Wait, even Google was admitting that they were sacrificing short-term revenue for long-term gain. Why should she have to eat her words?

It's very clear that the founders had to be talked into advertising only after the search appliance failed. (I'm almost positive only RedHat actually purchased one of the damn things, which makes sense since PageRank/BackRub isn't going to help you find Word documents in an intranet.)

They had text-based ads back then, they even mention it in the article.

The critique the author was leveling was that they were resisting /banner/ ads, and therefore putting their scruples ahead of good sense. Definitely seems silly in hindsight.

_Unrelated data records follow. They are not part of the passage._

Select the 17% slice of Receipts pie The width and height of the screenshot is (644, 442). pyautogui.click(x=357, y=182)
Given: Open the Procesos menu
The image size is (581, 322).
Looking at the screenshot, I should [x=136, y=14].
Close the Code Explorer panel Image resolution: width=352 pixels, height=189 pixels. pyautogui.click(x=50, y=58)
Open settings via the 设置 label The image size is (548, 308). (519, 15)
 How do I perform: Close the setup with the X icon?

    > Why should she have to eat her words?
I didn't say that, the parent of my first comment did:-)
I very much doubt whether the author had to swallow her own words a few years later. Google’s business model was awfully hazy about the time the article was written. The founders were clueless just as much as the author was about how they were going to scale the monetization. The two Stanford alums certainly did not foresee Google as what it evolved into a few years later.
I don't have a problem with what she wrote. She acknowledged that Google was successful in terms of market share.

She was just questioning their refusal to run certain ads. Adwords had been implemented, but Google was making more money off of customizing intrasite search tools for large corporations.

Sure, you can blame her for not seeing adwords as being disruptive and predicting a potential for huge profits. But it is so much easier to discern a disruptive technology as being successful once it starts making large amounts of money.